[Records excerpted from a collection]
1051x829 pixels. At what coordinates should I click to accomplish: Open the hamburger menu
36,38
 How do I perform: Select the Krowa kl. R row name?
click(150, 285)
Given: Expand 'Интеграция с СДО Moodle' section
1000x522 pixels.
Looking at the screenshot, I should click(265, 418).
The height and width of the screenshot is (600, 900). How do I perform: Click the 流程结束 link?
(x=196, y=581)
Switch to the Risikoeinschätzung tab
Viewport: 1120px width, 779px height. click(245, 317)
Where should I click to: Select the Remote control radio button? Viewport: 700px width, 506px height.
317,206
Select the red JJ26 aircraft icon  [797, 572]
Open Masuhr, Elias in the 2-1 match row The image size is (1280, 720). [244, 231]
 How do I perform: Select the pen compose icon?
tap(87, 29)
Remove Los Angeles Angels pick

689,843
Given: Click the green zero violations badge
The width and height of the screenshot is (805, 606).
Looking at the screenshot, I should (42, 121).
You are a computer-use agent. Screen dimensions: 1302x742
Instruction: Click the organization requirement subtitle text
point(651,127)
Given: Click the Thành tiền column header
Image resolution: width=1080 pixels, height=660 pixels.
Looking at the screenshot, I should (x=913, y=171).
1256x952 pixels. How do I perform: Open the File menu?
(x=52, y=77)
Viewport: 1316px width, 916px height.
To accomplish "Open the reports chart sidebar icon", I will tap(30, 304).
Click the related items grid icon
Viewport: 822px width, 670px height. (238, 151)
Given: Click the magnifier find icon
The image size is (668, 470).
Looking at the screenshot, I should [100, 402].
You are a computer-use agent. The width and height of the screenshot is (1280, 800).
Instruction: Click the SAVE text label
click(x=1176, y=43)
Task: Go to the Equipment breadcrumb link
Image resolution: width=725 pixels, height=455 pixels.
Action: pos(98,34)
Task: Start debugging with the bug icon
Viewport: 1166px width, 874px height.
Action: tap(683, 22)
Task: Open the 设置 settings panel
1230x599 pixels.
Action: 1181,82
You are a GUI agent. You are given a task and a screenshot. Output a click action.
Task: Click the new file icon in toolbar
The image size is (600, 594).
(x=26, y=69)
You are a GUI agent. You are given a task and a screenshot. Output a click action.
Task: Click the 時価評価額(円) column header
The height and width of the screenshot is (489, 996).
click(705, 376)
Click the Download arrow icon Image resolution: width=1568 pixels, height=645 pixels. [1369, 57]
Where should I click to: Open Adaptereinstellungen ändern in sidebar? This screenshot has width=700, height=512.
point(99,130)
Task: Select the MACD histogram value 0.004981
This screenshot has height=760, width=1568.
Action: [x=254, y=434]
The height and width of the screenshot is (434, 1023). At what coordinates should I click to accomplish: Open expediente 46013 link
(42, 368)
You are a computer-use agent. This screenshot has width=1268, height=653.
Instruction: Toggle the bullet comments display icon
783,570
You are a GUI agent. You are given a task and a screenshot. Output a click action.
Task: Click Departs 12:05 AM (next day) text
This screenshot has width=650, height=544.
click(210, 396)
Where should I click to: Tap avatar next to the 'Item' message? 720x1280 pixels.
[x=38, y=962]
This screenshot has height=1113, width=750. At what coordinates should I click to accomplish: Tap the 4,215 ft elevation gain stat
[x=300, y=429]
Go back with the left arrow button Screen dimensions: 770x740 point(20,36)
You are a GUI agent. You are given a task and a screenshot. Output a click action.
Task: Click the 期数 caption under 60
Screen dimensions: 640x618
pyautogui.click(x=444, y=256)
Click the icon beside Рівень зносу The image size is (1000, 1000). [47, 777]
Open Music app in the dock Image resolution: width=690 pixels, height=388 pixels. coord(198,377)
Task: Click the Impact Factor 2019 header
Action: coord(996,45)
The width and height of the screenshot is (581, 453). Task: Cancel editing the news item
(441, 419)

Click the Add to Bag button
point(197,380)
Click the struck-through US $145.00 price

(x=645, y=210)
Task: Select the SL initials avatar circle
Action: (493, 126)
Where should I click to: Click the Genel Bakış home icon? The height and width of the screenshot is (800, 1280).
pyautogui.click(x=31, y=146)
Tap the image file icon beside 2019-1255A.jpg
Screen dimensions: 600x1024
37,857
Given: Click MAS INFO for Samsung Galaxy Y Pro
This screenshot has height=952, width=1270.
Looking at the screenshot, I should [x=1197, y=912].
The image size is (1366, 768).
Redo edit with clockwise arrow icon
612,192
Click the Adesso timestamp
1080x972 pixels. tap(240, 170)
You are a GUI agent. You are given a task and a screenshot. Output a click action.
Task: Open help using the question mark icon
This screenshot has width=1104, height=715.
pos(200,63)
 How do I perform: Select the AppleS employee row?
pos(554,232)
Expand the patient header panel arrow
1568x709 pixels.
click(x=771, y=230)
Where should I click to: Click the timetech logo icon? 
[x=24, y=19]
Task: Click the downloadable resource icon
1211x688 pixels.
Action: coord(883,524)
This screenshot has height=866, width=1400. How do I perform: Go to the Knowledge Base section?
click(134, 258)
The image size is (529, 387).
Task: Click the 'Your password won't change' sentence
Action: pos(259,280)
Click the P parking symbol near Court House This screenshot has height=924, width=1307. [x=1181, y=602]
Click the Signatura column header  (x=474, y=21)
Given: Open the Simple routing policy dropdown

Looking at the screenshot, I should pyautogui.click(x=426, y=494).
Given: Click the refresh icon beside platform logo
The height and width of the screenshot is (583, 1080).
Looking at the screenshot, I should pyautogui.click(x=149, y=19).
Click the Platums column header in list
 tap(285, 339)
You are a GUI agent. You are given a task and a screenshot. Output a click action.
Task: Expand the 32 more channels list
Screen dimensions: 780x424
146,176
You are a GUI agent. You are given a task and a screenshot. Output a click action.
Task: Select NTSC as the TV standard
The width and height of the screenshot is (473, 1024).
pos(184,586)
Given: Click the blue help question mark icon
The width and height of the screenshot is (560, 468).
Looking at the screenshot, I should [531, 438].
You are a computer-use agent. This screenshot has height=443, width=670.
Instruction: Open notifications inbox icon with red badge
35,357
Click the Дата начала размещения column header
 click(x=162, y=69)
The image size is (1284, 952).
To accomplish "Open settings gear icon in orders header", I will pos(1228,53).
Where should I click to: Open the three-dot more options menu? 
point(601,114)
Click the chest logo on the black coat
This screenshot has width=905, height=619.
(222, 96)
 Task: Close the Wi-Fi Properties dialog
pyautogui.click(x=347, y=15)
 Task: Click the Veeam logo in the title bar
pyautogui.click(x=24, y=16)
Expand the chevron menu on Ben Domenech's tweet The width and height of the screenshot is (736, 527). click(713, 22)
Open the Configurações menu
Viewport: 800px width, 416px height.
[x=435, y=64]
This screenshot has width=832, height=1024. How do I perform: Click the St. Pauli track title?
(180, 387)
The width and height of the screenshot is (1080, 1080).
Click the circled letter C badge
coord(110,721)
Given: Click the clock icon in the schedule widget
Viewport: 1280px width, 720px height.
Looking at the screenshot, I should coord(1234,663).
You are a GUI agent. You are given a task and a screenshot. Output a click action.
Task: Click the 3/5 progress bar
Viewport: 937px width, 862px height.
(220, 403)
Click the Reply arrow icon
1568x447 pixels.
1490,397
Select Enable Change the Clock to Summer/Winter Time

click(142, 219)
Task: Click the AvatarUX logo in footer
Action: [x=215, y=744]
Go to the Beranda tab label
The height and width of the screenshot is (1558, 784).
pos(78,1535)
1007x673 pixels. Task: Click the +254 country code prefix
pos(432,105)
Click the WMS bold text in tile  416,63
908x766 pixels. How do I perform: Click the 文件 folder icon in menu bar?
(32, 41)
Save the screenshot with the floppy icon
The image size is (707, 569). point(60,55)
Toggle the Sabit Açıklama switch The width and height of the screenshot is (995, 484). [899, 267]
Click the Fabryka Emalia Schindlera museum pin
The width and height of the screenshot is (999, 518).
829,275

§ **GOAL OF THE EXERCISE**: Where a line above contains the word "help", show that line.

§ **EXERCISE RESPONSE**:
Task: Open help using the question mark icon
Given: Click the blue help question mark icon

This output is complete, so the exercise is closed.